§ **INPUT MATERIAL**:
------------------------------

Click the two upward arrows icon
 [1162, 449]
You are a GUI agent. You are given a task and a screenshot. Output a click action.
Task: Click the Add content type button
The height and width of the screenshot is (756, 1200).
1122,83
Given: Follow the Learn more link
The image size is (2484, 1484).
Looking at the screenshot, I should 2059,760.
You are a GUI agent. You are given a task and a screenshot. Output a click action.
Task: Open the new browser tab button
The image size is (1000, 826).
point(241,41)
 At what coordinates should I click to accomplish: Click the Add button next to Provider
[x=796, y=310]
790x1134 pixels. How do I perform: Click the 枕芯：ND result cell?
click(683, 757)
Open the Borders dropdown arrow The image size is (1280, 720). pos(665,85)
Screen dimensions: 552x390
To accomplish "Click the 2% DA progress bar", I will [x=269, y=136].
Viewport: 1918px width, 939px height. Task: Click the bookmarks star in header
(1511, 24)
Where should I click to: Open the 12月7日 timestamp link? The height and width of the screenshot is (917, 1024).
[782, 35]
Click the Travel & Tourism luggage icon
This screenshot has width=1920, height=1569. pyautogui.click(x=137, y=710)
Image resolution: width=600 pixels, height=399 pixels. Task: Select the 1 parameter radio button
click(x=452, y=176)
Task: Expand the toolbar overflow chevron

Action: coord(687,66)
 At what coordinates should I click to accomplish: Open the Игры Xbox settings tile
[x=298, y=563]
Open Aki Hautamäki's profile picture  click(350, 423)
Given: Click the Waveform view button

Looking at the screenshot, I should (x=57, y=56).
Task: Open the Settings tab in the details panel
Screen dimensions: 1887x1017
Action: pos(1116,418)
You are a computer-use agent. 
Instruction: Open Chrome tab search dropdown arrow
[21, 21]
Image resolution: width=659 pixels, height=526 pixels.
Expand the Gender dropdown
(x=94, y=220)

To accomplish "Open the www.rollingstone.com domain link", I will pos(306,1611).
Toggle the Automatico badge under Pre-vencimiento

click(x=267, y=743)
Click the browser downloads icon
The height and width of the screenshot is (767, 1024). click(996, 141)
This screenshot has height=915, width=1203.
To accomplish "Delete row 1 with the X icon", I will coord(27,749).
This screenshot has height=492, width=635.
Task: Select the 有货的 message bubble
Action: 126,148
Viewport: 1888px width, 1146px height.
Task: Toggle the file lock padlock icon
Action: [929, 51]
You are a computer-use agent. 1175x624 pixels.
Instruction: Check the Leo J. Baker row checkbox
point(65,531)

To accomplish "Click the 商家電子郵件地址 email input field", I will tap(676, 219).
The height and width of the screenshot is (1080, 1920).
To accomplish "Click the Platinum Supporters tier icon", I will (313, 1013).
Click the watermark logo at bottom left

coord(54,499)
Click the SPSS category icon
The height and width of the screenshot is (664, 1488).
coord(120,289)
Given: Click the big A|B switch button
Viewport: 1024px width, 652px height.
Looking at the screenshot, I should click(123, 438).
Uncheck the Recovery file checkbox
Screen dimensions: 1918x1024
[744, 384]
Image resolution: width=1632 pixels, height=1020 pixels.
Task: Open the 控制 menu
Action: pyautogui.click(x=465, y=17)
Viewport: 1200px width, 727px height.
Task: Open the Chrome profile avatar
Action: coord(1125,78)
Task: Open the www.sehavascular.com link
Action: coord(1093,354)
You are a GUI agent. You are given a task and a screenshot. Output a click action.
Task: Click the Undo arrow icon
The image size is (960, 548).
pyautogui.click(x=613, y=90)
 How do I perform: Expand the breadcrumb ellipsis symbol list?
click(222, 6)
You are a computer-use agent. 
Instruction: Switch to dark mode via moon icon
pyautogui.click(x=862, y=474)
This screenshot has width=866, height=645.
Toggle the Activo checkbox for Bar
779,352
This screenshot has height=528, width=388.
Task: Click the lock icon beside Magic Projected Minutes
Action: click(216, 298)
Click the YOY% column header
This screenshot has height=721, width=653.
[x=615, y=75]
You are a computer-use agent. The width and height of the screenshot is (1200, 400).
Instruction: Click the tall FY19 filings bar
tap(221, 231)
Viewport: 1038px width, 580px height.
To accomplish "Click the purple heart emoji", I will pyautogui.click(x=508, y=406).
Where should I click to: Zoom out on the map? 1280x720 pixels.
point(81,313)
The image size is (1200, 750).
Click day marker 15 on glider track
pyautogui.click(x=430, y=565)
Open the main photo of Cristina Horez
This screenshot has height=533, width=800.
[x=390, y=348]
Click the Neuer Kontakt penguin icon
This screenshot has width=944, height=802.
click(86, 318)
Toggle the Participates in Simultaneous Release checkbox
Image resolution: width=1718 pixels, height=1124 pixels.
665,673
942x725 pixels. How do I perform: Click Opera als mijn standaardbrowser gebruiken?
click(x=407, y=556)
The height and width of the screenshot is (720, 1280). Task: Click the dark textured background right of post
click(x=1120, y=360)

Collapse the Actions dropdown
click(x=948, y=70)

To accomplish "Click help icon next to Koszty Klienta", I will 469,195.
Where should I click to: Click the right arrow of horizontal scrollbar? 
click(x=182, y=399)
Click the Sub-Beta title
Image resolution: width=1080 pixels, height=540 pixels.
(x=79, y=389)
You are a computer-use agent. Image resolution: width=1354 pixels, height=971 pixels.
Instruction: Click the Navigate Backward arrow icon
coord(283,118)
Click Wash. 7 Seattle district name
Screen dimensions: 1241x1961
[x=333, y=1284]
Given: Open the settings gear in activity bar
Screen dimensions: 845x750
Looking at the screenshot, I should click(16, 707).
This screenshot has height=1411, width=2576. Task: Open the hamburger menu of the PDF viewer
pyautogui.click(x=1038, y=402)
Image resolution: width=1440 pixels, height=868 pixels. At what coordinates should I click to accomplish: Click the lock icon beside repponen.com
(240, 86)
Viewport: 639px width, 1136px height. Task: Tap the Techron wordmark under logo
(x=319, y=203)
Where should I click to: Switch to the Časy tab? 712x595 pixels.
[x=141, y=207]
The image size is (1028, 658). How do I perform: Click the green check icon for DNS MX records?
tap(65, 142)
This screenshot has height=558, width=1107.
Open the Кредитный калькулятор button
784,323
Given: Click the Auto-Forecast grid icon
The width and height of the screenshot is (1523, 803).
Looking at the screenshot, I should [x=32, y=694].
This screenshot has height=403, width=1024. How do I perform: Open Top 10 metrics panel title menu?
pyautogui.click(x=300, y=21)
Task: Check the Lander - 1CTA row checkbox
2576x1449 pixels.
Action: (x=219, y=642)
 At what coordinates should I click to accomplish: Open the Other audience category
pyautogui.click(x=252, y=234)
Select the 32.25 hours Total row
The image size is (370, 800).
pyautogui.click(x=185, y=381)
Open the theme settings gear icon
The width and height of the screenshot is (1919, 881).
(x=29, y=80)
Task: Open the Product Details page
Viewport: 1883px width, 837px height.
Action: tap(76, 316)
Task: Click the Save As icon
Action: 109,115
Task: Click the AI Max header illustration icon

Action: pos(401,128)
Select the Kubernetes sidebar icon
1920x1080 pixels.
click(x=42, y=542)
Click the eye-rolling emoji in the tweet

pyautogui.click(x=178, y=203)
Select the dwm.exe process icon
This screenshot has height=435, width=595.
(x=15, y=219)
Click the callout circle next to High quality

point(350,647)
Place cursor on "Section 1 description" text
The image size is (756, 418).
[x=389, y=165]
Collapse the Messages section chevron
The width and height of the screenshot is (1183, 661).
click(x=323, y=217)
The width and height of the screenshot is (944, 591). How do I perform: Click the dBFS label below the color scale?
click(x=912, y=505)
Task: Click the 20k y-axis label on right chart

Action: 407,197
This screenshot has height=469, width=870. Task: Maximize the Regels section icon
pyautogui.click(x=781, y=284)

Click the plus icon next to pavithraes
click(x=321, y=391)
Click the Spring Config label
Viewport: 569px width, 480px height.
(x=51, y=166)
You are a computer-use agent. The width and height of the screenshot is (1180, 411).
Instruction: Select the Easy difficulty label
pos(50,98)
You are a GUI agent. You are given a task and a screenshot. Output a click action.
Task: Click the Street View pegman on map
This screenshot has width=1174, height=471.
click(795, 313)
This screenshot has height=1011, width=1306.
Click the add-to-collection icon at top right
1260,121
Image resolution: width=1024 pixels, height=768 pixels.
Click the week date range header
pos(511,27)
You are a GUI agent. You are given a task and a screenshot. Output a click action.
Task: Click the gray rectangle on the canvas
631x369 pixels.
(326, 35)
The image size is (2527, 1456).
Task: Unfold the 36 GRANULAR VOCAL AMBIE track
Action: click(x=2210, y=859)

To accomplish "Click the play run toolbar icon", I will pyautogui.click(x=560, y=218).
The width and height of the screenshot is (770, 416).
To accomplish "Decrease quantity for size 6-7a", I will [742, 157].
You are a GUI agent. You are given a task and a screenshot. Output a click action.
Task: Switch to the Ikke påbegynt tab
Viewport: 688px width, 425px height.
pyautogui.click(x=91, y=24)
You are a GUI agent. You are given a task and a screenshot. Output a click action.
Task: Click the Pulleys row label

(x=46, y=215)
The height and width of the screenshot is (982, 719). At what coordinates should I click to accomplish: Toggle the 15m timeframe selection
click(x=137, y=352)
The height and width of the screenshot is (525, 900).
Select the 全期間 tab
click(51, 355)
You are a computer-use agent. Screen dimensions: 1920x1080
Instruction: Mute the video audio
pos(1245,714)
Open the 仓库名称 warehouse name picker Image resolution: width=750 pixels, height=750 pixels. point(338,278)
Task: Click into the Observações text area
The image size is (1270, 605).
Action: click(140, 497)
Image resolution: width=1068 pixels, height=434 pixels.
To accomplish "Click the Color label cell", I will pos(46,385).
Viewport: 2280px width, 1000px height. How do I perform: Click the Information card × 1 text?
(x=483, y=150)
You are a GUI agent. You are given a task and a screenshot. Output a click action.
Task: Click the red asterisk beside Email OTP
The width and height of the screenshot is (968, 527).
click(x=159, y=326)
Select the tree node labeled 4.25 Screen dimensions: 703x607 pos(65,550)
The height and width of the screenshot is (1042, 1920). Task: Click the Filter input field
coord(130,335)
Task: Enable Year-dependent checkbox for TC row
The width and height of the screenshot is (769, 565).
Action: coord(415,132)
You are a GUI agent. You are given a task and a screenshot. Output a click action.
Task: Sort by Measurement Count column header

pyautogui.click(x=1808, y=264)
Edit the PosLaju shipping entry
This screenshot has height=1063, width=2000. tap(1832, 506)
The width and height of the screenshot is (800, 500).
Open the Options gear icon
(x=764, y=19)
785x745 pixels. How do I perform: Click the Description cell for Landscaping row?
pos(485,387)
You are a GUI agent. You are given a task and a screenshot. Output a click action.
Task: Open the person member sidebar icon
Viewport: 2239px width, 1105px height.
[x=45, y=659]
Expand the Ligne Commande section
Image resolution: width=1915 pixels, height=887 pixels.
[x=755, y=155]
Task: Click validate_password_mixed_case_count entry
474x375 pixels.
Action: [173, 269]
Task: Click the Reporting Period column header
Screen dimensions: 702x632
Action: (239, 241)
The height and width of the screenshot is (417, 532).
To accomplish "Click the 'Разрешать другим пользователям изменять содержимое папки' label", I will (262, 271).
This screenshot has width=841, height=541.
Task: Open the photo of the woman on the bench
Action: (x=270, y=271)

------------------------------

§ **TASK DESCRIPTION**:
Could you give the lines as a Markdown table with the columns Index and Text, starting at the line that contains "Image resolution: width=600" and stopping after the line that contains "Action: [929, 51]"? Number each line and leave out any blank lines.

§ **CORRECT RESPONSE**:
| Index | Text |
|---|---|
| 1 | Image resolution: width=600 pixels, height=399 pixels. Task: Select the 1 parameter radio button |
| 2 | click(x=452, y=176) |
| 3 | Task: Expand the toolbar overflow chevron |
| 4 | Action: coord(687,66) |
| 5 |  At what coordinates should I click to accomplish: Open the Игры Xbox settings tile |
| 6 | [x=298, y=563] |
| 7 | Open Aki Hautamäki's profile picture  click(350, 423) |
| 8 | Given: Click the Waveform view button |
| 9 | Looking at the screenshot, I should (x=57, y=56). |
| 10 | Task: Open the Settings tab in the details panel |
| 11 | Screen dimensions: 1887x1017 |
| 12 | Action: pos(1116,418) |
| 13 | You are a computer-use agent.  |
| 14 | Instruction: Open Chrome tab search dropdown arrow |
| 15 | [21, 21] |
| 16 | Image resolution: width=659 pixels, height=526 pixels. |
| 17 | Expand the Gender dropdown |
| 18 | (x=94, y=220) |
| 19 | To accomplish "Open the www.rollingstone.com domain link", I will pos(306,1611). |
| 20 | Toggle the Automatico badge under Pre-vencimiento |
| 21 | click(x=267, y=743) |
| 22 | Click the browser downloads icon |
| 23 | The height and width of the screenshot is (767, 1024). click(996, 141) |
| 24 | This screenshot has height=915, width=1203. |
| 25 | To accomplish "Delete row 1 with the X icon", I will coord(27,749). |
| 26 | This screenshot has height=492, width=635. |
| 27 | Task: Select the 有货的 message bubble |
| 28 | Action: 126,148 |
| 29 | Viewport: 1888px width, 1146px height. |
| 30 | Task: Toggle the file lock padlock icon |
| 31 | Action: [929, 51] |